Em 1933 a escolha de livros e compêndios, dentro dos adotados superior­mente, é confiada individualmente aos professores e não pode ser objeto de resoluções coletivas tomadas em reuniões prévias convocadas para o efeito as quais estão proibidas –  Circular nº 22, de 15 de outubro de 1933. 

Os manuais escolares apresentam-se como um meio eficaz de inculcar a ideologia nascente, tornando-se, por tal motivo, imprescindível o controle do seu conteúdo por parte dos organismos oficiais que surgem com os decretos: n.º 20741 de 11 de janeiro de 1932; n.º 23982 de 8 de junho de 1934; n.º 24610 de 24 de outubro de 1934; n.º 25447 de 1 de junho de 1935 e a Portaria 8210 de 28 de agosto de 1935. 

Foi a 24 de novembro de 1936, decretado que a cada classe escolar corresponderá um único livro, compreendendo as matérias de todas as disciplinas (Decreto Lei nº 27/279, artigo 2.º).  Efetivamente, no artigo 15.º, do mesmo decreto, foi decretada a imediata caducidade de aprovação oficial de todos os livros do ensino primário – em 1937 foi aberto um concurso público destinado à produção dos textos para o livro único –  exaltado nacionalismo e espírito cristão.
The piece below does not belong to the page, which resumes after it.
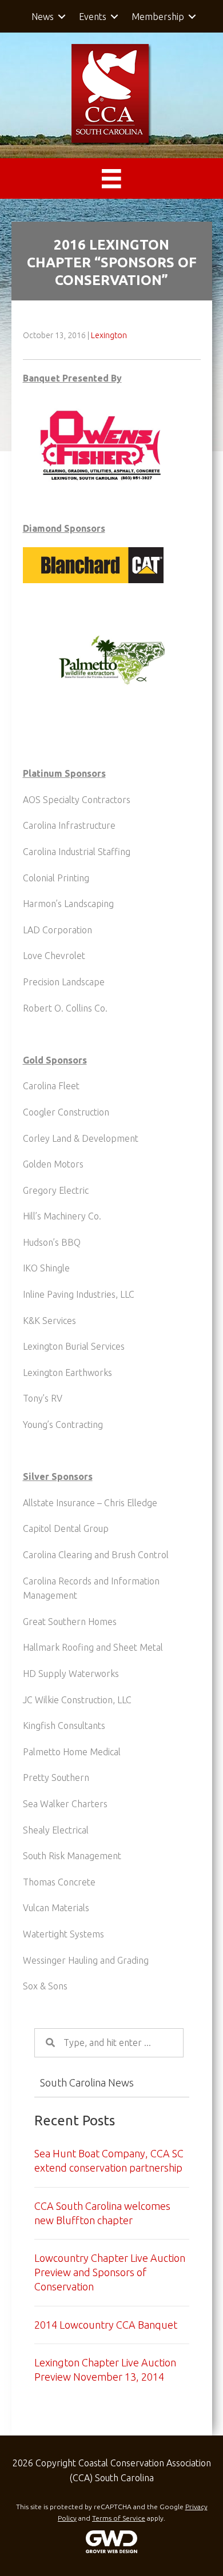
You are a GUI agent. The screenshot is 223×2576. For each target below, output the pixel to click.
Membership (158, 16)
 A Direção de Serviços de Documentação e de Arquivo, da Secretaria-geral da Educação e Ciência[2], possui um acervo significativo de alguns “Livros de Concurso” candidatos à posição de livros únicos e afins, nestes são visíveis observações, críticas e rasuras do Regime. Os referidos livros, aos que chamamos de concurso, são, na sua esmagadora maioria, livros já publicados, mas, por razões de censura e agilização pedagógica, são submetidos a novos concursos com anotações, rasuras e colagem.

 

“Apesar de (muito provavelmente) os escritores terem feito esse esforço, os resultados não foram positivos e, por esse mesmo motivo, foi decreta­do em 1940 que ‘a elaboração dos textos e a sua ilustração colorida são confinadas a uma comissão de técnicos, escolhidos de entre os de reco­nhecido mérito pedagógico, literário e artístico. Essa mesma comissão uniu forças e trabalhou, tendo publicado no ano de 1941, o primeiro livro único destinado à primeira classe do Ensino Primário Elementar.’” (Basto, 2015:43)

 

Em 1940 foi nomeada uma comissão especial para escrever e ilustrar os novos manuais de leitura que tiveram como principal fonte de inspiração os livros escolares italianos. Surgem, assim, livros da série escolar da 1ª à 4ª classe. Os seus conteúdos assentavam na ideia da harmonia social, veiculando um sentimento de amor à pátria que tinha como referência o Chefe de Estado e o Presidente da República.

 

 “Naturalmente que os métodos mais divulgados no Estado Novo suportam a organização da informação nos livros, de forma enciclopédica e deliberadamente ideológica e consubstanciam essa mesma informação nos testes, nos exercícios e nos exames; isto é, este modelo está naturalmente configurado e estruturado para transmitir a informação […].” (Simão, 2014)

 

O esforço do Estado Novo, grosso modo, para preservar a identidade de instrução nacional, perspetivava uma escolarização elementar, onde, por conseguinte, o manual escolar, petrificado em livro único, representa uma verdadeira pedagogia e tendência conteudista.

 

P.M. 

 


BIBLIOGRAFIA:

 

BASTO, Joana (2015). A representação de género em manuais escolares do ensino primário do estado novo [em linha]. Mestrado em design de comunicação, apresentado à Escola Superior de Artes e Design de Matosinhos [Consult. 14 de janeiro 2021]. Disponível: https://comum.rcaap.pt/handle/10400.26/9352

 

CARVALHO, Rómulo (1986). História do Ensino em Portugal. Lisboa: Fundação Calouste Gulbenkian.

 

NETO, Aida Celeste Caetano (2015).  Os manuais do ensino primário elementar e a inculcação dos valores do Estado Novo [em linha]. Mestrado em ensino do português como língua segunda e estrangeira [Consult. 14 de janeiro de 2021]. Disponível: https://run.unl.pt/bitstream/10362/15980/1/Os%20Manuais%20do%20Ensino%20Prim%C3%A1rio%20Elementar%20e%20a%20Inculca%C3%A7%C3%A3o%20dos%20Valores%20do%20Estado%20Novo.pdf


PIRES, Cristina Maria Mesquita Gomes, [et al.] (2009). A iconografia nos manuais escolares do Estado Novo. Bragança: Instituto Politécnico de Bragança.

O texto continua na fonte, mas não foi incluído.